News of her death left those who knew her heartbroken. In particular, a Price Hill woman named Elizabeth Brannigan, whose husband Edward ran the Commodore Concert Hall.
The Brannigans told reporters they wanted to bring Eva's body back "home" to be buried, but Staunton authorities refused. Police said they weren't convinced the shooting had been accidental and needed to keep the body as potential evidence.
Despite that, no one was ever charged in Eva's death.
Eva was buried in an unmarked plot. It'd be 17 years before members of another circus raised money to finally erect the tombstone that interrupted Tucker's jog.
After years of research, Tucker and Norris are dubious the shooting was accidental. For starters, witnesses said two men were with Eva when she was shot – her husband, Lum Clark, and a man of whom Clark was jealous, a fellow trapeze performer named James Richards.

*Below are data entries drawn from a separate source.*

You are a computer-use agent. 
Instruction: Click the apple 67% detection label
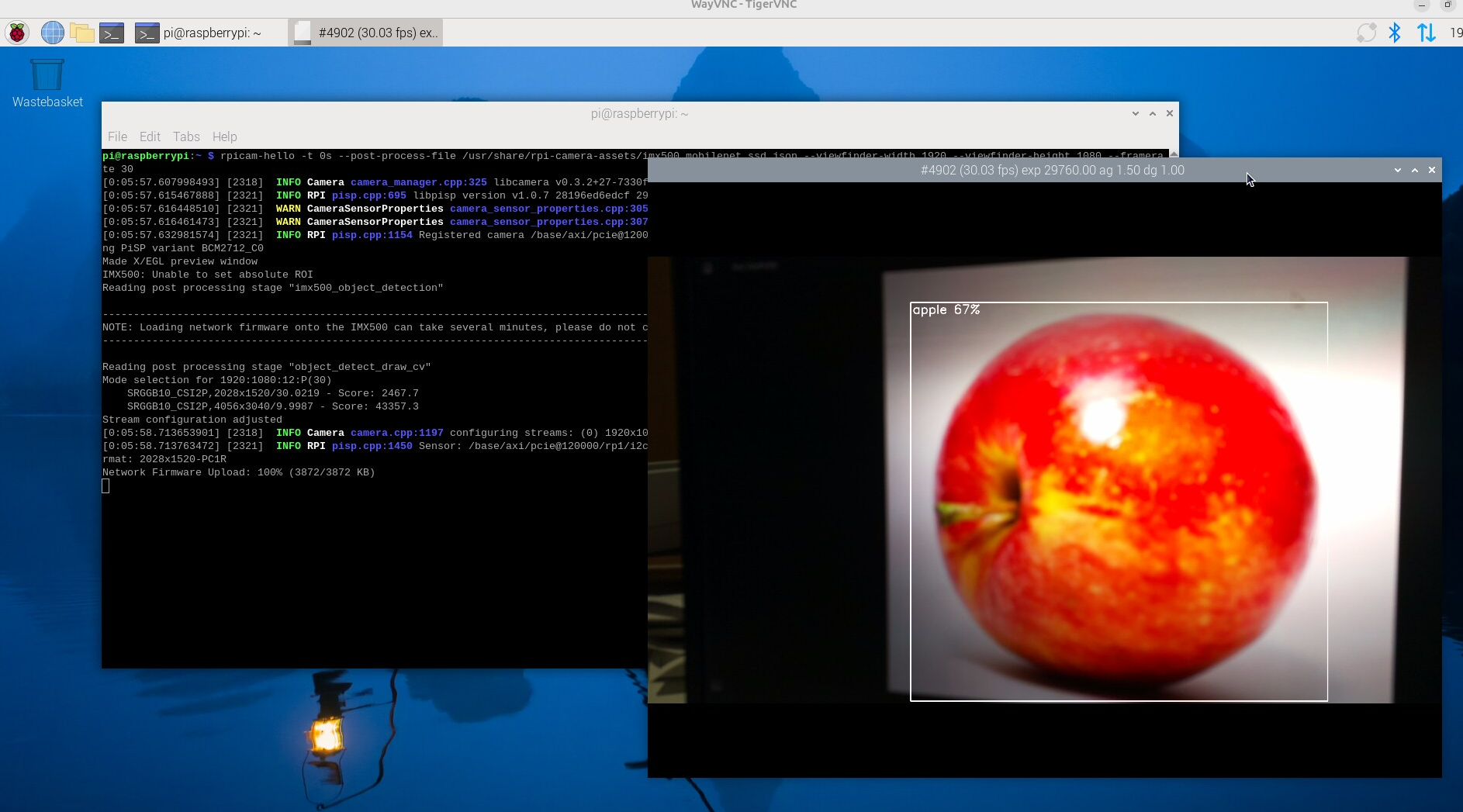click(946, 309)
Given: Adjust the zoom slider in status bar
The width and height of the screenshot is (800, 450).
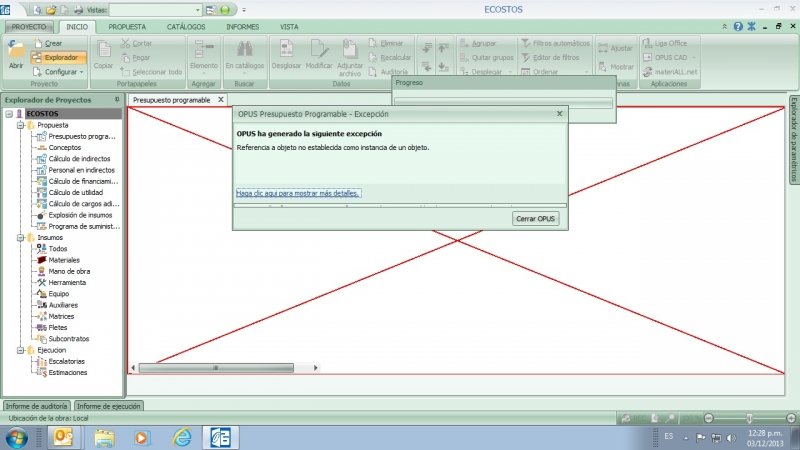Looking at the screenshot, I should point(748,417).
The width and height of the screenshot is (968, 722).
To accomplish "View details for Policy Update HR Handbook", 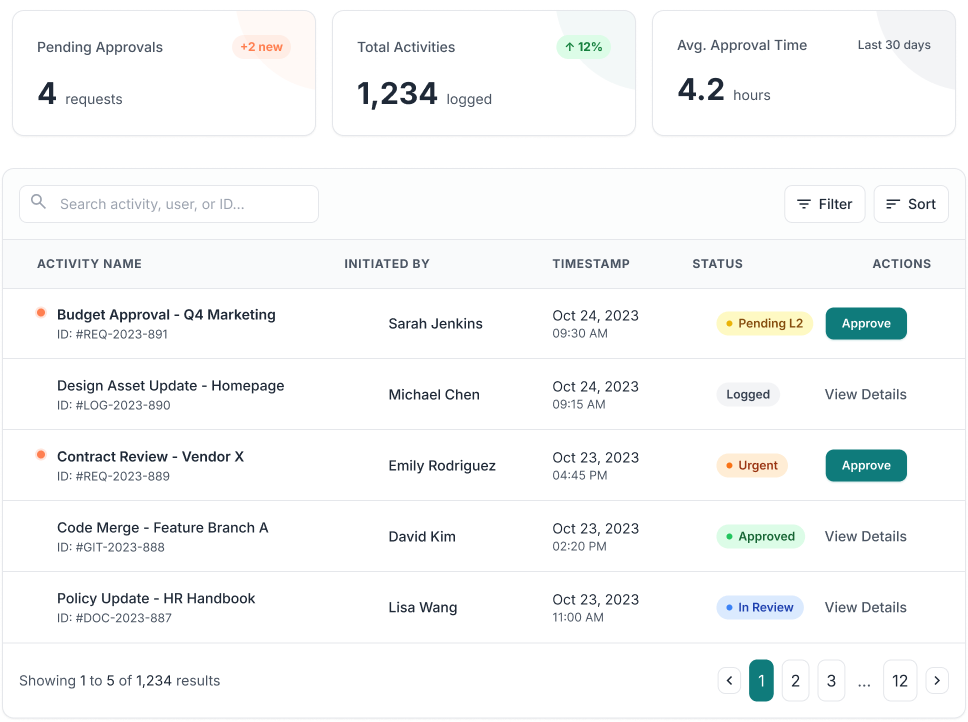I will pos(865,607).
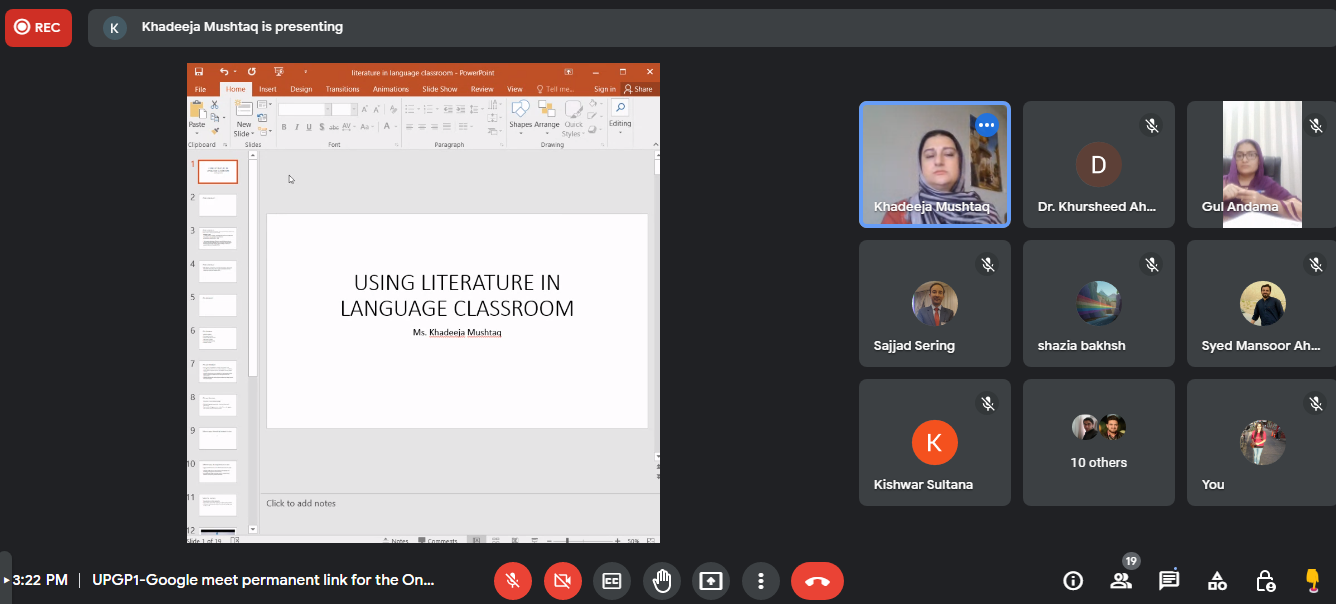The height and width of the screenshot is (604, 1336).
Task: Expand the arrow beside the 3:22 PM clock
Action: [x=6, y=580]
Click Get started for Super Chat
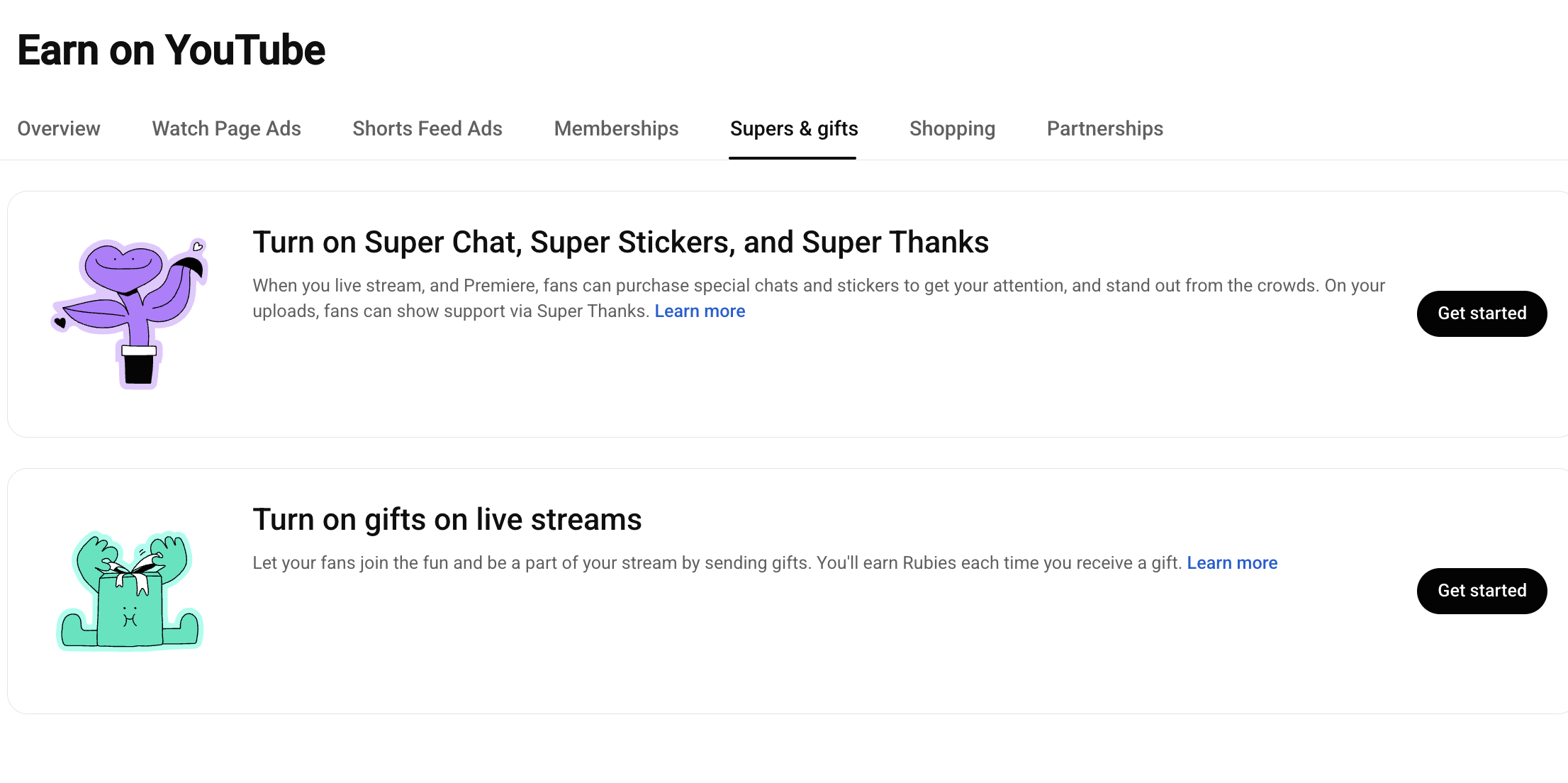Screen dimensions: 1568x783 tap(1482, 313)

(Clark's jealousy was well known, as noted in The Enquirer: "Clark loved his wife devotedly, but when his jealousy was excited was prone to make implied threats.")
Second, Lum Clark fled after the shooting, reportedly hightailing it to Mexico.
Plus Eva herself had said in her divorce filing that Clark had shot at her.
"You don't purposefully shoot at someone once and then accidentally shoot at them the next time," Tucker said.
As much research as she and Norris have done, they're hoping to still do more: They're looking for Cincinnatians with ties to the Howard family, the Brannigans and the Commodore Concert Hall, as well as Price's Floating Opera, where Eva and her mother performed under the surname Adair.
Their goal, Norris said, is to ensure that the young circus performer is remembered for her life, not just her tragic death.
"The collective memory is incomplete," she said. "I think it's kind of our duty as researchers, if we have the ability, to change someone's narrative for the better and to be more accurate."